● **WRITTEN TASK**
Report how many lines in the rows below contain the string "search", matching case exactly. Give only the number.

● **RAW RECORDS**
* BEGIN *

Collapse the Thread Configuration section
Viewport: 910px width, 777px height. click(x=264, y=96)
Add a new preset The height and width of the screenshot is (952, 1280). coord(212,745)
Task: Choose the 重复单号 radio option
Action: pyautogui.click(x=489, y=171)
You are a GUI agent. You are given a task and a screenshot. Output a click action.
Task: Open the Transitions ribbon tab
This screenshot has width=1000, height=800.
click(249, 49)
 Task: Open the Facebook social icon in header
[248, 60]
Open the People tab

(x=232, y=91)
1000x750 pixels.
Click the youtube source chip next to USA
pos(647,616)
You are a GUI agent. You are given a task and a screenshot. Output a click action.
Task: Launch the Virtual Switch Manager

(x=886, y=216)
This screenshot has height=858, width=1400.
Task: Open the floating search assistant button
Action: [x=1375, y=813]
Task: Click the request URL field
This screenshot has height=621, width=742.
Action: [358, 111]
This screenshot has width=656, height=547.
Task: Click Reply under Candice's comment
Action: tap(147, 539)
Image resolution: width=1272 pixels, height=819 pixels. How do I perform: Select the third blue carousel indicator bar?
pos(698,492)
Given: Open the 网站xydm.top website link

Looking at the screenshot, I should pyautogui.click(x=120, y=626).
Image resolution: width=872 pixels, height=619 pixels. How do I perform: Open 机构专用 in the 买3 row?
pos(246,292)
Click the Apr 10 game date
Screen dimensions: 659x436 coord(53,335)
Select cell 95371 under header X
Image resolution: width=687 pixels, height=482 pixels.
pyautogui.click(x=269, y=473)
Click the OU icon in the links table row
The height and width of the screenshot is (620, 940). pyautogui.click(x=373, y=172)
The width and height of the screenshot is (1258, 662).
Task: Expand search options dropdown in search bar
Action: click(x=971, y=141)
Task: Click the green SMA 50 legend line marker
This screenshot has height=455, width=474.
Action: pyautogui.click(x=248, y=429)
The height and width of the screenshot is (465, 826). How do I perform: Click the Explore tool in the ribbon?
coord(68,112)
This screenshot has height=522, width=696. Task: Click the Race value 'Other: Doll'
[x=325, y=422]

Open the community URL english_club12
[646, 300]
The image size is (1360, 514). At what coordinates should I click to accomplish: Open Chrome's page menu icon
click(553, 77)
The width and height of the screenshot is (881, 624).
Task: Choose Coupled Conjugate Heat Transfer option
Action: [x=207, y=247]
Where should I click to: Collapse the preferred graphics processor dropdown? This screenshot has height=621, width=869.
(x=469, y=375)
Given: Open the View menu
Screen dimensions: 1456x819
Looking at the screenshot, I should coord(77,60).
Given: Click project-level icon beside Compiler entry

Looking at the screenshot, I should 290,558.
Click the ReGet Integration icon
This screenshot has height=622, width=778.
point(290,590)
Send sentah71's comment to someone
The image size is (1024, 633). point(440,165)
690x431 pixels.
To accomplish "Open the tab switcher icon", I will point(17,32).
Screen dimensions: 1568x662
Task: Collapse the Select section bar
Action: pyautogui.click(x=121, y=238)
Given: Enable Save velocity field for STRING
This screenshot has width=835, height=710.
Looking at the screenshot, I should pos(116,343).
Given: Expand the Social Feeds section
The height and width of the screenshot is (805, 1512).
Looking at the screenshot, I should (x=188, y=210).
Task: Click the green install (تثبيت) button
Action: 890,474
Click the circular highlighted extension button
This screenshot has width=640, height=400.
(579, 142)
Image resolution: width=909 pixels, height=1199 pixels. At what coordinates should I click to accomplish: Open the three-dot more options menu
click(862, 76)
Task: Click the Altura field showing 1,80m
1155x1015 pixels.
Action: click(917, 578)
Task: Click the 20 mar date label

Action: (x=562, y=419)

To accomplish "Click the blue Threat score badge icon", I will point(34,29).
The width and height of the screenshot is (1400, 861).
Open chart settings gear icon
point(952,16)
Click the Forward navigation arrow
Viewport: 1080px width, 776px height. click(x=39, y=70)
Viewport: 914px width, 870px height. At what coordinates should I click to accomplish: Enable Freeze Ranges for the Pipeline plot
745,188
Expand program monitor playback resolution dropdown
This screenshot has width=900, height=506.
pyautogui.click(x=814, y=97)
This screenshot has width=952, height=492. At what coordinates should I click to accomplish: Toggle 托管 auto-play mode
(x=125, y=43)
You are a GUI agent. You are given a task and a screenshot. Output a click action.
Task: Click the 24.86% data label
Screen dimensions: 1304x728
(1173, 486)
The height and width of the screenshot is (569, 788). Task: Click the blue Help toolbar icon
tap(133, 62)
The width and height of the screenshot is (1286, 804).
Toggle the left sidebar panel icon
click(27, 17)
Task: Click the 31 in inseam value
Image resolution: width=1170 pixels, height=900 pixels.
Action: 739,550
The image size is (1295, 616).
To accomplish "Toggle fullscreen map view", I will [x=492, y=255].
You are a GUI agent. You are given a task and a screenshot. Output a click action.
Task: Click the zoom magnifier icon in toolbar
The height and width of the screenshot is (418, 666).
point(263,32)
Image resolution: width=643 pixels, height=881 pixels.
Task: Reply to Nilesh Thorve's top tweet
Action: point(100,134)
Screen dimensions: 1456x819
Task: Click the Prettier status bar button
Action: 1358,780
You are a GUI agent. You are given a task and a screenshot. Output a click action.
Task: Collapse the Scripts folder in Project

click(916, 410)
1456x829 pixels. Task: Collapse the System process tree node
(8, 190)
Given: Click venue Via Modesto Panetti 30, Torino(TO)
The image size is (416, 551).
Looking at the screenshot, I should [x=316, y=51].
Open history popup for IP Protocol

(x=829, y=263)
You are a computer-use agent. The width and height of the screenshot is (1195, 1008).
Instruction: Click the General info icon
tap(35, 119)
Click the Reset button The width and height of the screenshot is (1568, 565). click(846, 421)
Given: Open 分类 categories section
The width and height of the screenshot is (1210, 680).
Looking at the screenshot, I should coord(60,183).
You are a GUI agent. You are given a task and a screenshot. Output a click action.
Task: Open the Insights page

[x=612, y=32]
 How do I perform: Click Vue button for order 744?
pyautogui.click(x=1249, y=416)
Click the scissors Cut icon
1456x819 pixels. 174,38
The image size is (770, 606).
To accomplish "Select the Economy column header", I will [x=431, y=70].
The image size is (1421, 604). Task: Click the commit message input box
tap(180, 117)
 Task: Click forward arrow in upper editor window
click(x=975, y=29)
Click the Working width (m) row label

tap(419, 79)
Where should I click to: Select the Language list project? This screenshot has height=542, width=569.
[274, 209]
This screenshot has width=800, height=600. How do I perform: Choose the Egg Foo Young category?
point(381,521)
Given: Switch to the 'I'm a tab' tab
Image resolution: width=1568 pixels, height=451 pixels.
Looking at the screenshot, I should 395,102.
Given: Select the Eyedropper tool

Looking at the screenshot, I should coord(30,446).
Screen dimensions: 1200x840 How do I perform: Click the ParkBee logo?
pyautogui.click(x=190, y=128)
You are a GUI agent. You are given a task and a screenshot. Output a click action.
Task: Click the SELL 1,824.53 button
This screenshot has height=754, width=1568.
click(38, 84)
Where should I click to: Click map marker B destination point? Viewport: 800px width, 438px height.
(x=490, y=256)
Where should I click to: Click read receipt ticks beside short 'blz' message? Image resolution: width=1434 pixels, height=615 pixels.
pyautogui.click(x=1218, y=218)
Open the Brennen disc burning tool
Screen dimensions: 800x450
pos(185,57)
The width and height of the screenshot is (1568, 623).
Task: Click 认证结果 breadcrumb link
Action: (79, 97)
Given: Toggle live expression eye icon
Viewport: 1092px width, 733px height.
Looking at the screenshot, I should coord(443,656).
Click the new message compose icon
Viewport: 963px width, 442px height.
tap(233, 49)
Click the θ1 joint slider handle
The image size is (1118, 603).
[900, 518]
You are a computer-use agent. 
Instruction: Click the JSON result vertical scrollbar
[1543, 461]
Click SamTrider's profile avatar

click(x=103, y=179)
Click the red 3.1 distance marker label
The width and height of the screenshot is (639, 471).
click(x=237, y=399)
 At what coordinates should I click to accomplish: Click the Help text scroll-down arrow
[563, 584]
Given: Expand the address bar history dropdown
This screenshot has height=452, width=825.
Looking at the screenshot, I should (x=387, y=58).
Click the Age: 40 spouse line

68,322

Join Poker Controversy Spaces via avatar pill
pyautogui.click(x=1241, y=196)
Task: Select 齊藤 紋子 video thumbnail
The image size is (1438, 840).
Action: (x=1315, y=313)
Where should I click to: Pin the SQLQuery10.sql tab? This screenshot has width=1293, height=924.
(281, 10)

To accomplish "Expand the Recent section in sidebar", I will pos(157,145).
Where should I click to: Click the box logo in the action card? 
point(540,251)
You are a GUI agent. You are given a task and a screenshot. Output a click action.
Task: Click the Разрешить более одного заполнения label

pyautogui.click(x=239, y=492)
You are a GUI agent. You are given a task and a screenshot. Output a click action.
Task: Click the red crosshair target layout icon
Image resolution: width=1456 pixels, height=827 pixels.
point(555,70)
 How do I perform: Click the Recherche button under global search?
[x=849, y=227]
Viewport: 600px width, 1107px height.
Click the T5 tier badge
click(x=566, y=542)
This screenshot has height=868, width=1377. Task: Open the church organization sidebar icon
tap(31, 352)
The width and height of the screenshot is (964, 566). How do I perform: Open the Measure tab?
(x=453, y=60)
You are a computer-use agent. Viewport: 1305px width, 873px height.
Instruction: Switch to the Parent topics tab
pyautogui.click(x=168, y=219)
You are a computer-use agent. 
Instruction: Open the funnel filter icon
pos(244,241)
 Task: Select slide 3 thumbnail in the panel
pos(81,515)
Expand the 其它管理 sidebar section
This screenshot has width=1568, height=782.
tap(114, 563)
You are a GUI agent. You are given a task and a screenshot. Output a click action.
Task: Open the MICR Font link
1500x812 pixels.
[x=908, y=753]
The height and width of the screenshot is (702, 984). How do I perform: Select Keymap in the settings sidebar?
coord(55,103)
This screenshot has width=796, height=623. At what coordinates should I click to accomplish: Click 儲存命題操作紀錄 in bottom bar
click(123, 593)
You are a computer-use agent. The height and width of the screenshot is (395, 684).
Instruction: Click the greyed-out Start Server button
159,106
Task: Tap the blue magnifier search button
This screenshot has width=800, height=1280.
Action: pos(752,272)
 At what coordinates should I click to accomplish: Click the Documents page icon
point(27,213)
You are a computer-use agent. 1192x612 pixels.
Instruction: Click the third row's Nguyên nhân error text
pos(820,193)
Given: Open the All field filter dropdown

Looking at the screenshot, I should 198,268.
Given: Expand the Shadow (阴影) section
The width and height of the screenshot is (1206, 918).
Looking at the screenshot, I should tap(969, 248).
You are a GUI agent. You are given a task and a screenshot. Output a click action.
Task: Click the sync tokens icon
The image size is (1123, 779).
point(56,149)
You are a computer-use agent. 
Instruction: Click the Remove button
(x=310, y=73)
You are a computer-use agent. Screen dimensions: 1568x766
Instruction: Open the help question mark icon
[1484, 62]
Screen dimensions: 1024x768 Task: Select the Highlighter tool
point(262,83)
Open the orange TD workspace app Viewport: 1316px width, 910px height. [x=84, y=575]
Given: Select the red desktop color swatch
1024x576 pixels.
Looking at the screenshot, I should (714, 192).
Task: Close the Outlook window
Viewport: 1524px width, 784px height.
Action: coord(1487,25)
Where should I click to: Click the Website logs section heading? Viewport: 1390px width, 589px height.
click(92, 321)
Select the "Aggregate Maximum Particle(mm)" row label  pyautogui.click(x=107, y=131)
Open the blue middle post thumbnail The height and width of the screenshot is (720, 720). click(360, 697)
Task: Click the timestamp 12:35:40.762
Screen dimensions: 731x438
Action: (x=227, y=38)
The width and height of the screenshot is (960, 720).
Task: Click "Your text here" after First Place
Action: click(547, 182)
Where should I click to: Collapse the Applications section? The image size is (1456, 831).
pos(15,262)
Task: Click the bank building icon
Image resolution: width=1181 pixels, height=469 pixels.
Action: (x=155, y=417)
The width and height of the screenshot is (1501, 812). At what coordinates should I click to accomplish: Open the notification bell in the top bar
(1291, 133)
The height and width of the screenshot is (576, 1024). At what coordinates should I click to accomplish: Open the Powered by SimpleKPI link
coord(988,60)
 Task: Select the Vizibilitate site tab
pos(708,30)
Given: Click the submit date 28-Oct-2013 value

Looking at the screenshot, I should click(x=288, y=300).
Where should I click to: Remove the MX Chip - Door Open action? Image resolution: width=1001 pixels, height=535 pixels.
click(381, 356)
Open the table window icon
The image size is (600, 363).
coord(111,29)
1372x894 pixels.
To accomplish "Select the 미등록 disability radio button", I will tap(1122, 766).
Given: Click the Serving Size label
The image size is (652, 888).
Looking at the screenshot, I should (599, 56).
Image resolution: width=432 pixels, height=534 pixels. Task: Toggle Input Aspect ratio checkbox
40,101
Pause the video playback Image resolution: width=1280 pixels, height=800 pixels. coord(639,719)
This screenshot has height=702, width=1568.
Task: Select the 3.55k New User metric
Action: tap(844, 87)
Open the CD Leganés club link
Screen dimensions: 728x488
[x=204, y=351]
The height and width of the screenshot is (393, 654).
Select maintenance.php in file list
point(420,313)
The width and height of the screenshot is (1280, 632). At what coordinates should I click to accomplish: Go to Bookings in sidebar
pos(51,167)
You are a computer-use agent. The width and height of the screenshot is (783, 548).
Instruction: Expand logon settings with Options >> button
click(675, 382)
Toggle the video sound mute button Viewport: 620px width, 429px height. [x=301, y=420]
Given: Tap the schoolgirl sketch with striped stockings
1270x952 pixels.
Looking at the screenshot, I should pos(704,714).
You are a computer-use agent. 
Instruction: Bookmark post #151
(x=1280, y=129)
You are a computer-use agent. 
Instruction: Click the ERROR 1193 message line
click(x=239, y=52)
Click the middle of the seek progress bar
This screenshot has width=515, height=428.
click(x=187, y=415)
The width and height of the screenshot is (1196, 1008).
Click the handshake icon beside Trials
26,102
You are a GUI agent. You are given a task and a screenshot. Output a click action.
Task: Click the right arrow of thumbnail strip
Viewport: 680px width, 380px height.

* END *

● **SOLUTION TO THE PROBLEM**
4